Report language accompanying the bill is as follows:
FUSION ENERGY SCIENCES
The Fusion Energy Sciences program supports basic research and experimentation aiming to harness nuclear fusion for energy production. Research.-- Within available funds, the recommendation provides $20,000,000 for High Energy Density Laboratory Plasmas, including activities for LaserNetUS. Within available funds, the recommendation includes $4,000,000 for the Department to create a Fusion Public-Private Partnership Program to advance new U.S.-based fusion capabilities. The Department is directed to brief the Committee not later than 90 days after enactment of this Act on this program's technical objectives, eligibility requirements, and funding profile in future fiscal years. The Department is reminded that all activities within this program must be basic research and development.
The recommendation includes $21,000,000 for the Materials Plasma Exposure eXperiment.
ITER Construction.-- The Committee recommends $230,000,000 for the U.S. contribution to the ITER project. The Committee continues to believe the ITER project represents an important step forward for energy sciences and has the potential to revolutionize the current understanding of fusion energy.
Inertial Confinement Fusion (ICF) and High Yield
The recommendation provides $565,000,000, $20,000,000 above the fiscal year 2019 level. Within the ICF program, the recommendation includes $344,000,000 for the National Ignition Facility, $66,900,000 for the Z Facility, and not less than $80,000,000 for the OMEGA Laser Facility. The recommendation includes additional funding to offset the cost of target fabrication.
The Committee notes that the NNSA has undertaken an internal review regarding the status of ignition within the ICF program. However, the Committee believes it is necessary for an independent, comprehensive review to assess the prospects of achieving ignition for stockpile stewardship.
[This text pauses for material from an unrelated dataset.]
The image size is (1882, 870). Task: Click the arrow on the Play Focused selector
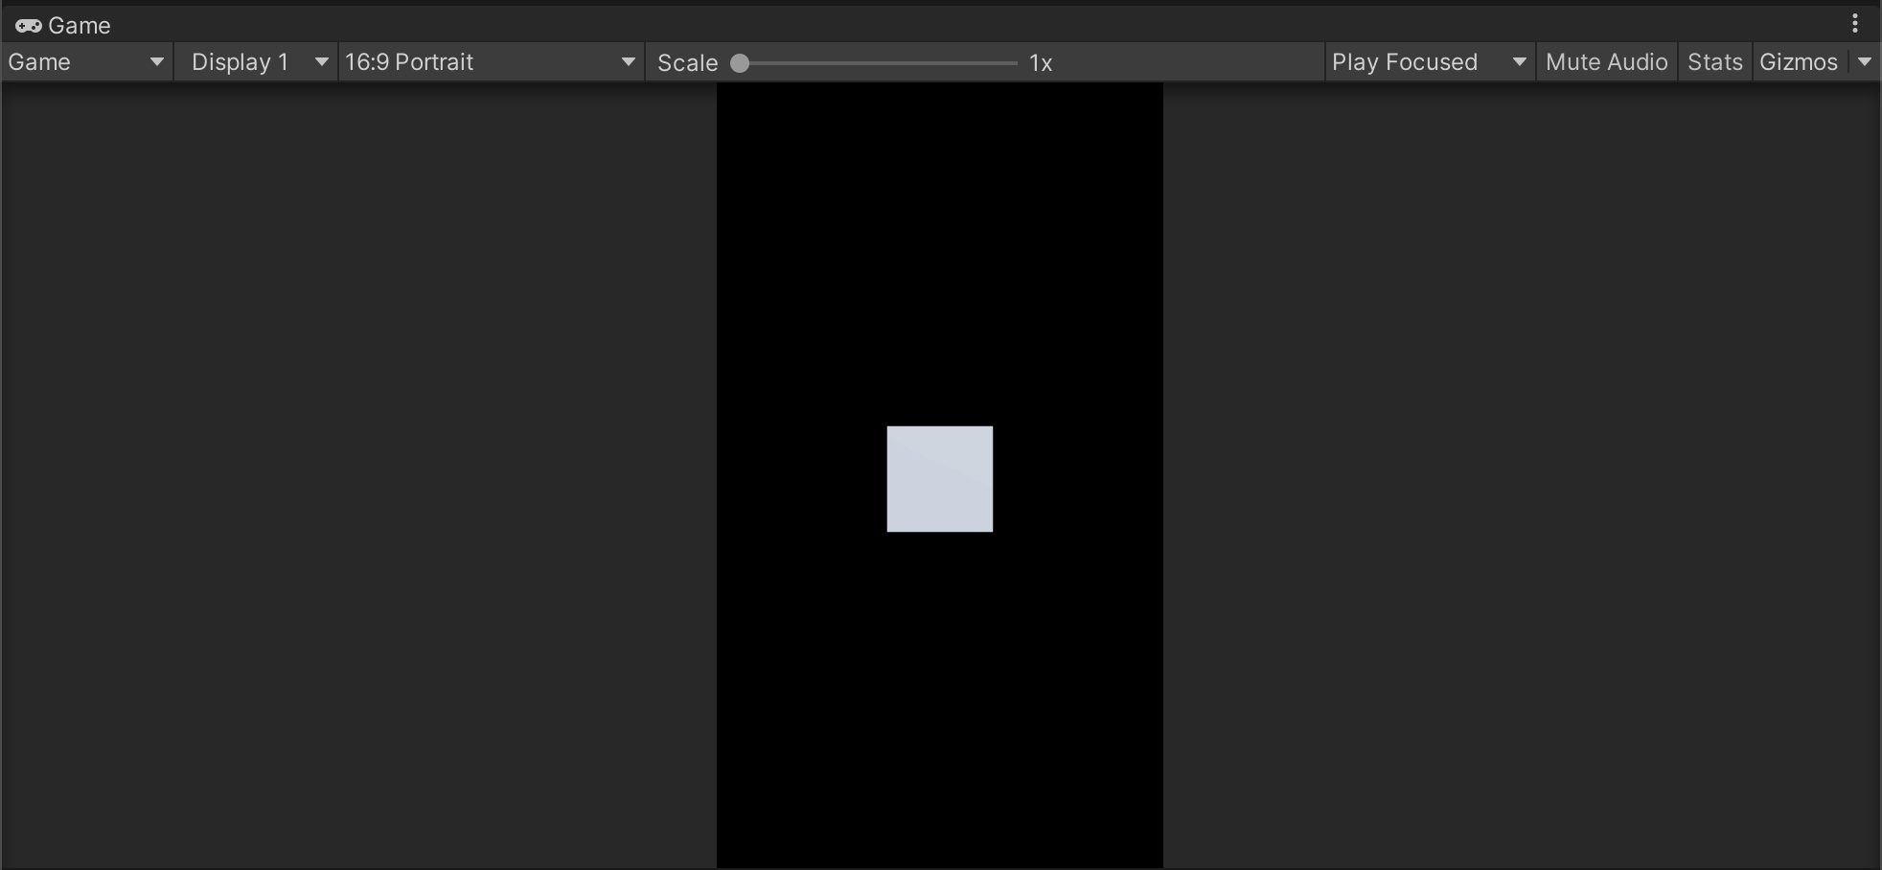pyautogui.click(x=1519, y=62)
The Committee directs the NNSA to charge the JASON Defense Advisory Panel to conduct an independent review of the ICF program's pursuit of ignition for stockpile stewardship. The review shall assess the value and effectiveness of ignition science activities needed to maintain a safe, secure, and effective nuclear stockpile and as a pipeline to recruit highly skilled expertise. If it is determined that ignition science activities are necessary to maintain the nuclear stockpile, the review shall recommend and prioritize research areas that would improve the ICF program's pursuit of ignition. The assessment shall be completed and provided to the Committee not later than September 2020 and shall include an unclassified summary.